赫爾辛基CS Host Mervi
Helsinki CS Host Mervi
Mervi是芬蘭人，她在鄉村成長，小時候幫手落田種菜，不過長大後對園藝再無興趣，與奧斯陸的Oksana一樣，因為「I had had enough when I was kid…」，似乎小時候有農耕經驗的人，對務農的艱苦都印象深刻呢。
This is Mervi, my second CS Host in Helsinki. She is knitting.
Mervi is a Finn. She was grown up in country and had helped on farm when she was a kid. She has no interest neither farming nor gardening now because ‘I had had enough when I was kid…’ just like Oksana in Oslo. It seems that people who has farming experience when they were kids can’t forget the hardship as farmers.
Mervi and her whole family are Protestants. Her parents are still living in the country but all the children moved out. Mervi has 2 sisters and 1 brother and they are all in good relationship. Mervi and her brother just went to Norway for a leisure travel and she lives close to her two sisters. One of her sister gave birth to a baby boy recently and Mervi always babysitting her nephew and loves it very much.
Mervi worked in laboratory but has been unemployed for a year and receiving unemployment assistance fund from the government and did not suffer in a poverty life. Although Finland has a high tax rate but its welfare policy is really well-designed.
Mervi loves knitting. Scarf, gloves, sweater, socks, pad… she can knit EVERYTHING. She is a genius knit artist! She gave me a pair of gloves and socks, I really love them!
Mervi brought me to Suomenlinna Island. It is a World Heritage and free entry. Finland was once belong to Sweden. Sweden built Suomenlinna about 200 years ago to resist Russia but Russia controlled Suomenlinna eventually and Finland became part of Russia. Russia kept on building the Suomenlinna. Suomenlinna became a tourist spot when peace came after Finland independent around 1920.
Mervi is an easy-going, kind-hearted and gentle person. We were picnic in Suomenlinna and sitting on rocks eating breads with a 180 degrees sea view, we were playing hand shadow in the dark long tunnels in Suomenlinna and we were listening hymn in the church. Mervi doesn’t want to go to paid spots so we visit lots of places that doesn’t be written on the tourist guide, AND IT’S MORE FUN!

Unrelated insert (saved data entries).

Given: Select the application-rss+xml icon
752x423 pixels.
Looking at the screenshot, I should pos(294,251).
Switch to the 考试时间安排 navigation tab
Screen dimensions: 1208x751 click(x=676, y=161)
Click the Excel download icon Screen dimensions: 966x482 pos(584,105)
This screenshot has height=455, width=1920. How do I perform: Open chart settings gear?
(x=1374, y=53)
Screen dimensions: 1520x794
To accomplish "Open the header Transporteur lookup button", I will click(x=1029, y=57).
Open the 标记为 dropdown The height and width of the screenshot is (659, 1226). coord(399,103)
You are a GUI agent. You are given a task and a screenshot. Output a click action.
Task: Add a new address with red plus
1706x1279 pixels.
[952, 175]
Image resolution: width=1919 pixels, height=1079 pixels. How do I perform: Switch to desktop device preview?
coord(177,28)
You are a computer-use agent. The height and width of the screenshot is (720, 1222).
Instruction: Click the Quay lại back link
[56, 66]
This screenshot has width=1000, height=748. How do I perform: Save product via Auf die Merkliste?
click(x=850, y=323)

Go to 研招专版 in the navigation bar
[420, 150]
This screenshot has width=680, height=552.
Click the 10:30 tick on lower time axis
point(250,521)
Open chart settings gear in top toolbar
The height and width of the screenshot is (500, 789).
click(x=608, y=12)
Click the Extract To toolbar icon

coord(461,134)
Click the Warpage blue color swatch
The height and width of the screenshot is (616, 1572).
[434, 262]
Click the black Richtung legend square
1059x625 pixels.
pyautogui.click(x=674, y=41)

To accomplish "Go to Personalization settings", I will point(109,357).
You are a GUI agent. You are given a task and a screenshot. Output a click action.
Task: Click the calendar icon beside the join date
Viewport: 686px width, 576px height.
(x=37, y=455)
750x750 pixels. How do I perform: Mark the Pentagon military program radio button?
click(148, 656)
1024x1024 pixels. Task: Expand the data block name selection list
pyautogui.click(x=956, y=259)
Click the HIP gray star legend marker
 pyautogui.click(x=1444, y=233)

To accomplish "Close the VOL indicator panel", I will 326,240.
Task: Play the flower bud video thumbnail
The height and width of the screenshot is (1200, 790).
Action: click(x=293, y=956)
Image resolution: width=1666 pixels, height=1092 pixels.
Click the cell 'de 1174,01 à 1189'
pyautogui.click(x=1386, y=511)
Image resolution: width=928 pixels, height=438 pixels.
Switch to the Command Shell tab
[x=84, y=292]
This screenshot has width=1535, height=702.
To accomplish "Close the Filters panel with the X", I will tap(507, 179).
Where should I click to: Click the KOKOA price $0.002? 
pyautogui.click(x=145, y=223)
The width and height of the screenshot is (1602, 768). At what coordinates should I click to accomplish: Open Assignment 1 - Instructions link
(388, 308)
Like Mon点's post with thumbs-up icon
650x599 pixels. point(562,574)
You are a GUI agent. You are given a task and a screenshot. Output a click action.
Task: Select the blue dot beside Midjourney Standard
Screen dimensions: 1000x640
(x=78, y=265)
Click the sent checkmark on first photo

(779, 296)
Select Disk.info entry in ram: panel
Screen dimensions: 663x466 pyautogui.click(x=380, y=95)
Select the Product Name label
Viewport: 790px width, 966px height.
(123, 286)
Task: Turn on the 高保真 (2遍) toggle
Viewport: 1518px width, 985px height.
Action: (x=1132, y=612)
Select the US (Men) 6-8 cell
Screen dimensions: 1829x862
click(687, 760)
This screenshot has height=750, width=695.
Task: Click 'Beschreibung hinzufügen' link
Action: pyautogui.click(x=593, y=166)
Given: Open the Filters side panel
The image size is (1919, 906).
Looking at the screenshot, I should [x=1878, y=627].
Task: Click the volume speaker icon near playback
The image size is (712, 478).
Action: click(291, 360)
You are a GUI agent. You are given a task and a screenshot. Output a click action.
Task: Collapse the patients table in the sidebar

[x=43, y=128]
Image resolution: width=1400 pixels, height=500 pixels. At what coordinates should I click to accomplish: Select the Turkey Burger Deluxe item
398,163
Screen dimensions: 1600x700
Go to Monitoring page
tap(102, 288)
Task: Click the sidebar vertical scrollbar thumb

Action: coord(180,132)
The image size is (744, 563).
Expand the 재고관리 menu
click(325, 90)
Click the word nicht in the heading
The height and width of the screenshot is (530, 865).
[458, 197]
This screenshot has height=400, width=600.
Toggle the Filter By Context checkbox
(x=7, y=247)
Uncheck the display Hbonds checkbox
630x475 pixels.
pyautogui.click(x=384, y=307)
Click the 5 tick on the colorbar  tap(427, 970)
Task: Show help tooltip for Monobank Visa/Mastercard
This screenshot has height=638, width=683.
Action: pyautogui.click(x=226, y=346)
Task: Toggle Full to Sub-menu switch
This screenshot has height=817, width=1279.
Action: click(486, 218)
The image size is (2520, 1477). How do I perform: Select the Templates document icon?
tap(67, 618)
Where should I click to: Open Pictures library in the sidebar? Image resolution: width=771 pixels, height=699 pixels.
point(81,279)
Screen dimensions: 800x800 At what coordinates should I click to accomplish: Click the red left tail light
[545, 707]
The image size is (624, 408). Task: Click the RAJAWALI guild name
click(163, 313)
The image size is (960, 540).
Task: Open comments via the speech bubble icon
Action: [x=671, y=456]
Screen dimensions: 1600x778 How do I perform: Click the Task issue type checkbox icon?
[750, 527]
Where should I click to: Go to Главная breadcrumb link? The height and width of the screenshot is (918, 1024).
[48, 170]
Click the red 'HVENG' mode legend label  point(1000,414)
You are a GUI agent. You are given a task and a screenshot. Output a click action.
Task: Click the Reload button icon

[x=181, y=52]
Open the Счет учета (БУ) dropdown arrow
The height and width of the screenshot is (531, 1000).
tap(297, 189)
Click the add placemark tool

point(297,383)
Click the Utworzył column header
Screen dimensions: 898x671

The North Europeans are really helpful. I have a 4-wheels big luggage and I don’t have to drag my luggage except flat road in North Europe. There are always helpful hands if I have to carry the big luggage going up or down the stairs. These helpful hands are men or women, old or young. They are so helpful that the weak (me with a big luggage) don’t have to ask for help and they are always ready to help (with the luggage). They help and don’t ask for praise (they just walk away after helping with my luggage and I don’t even have time to say thank you) The North Europeans are really good in observation and helpful!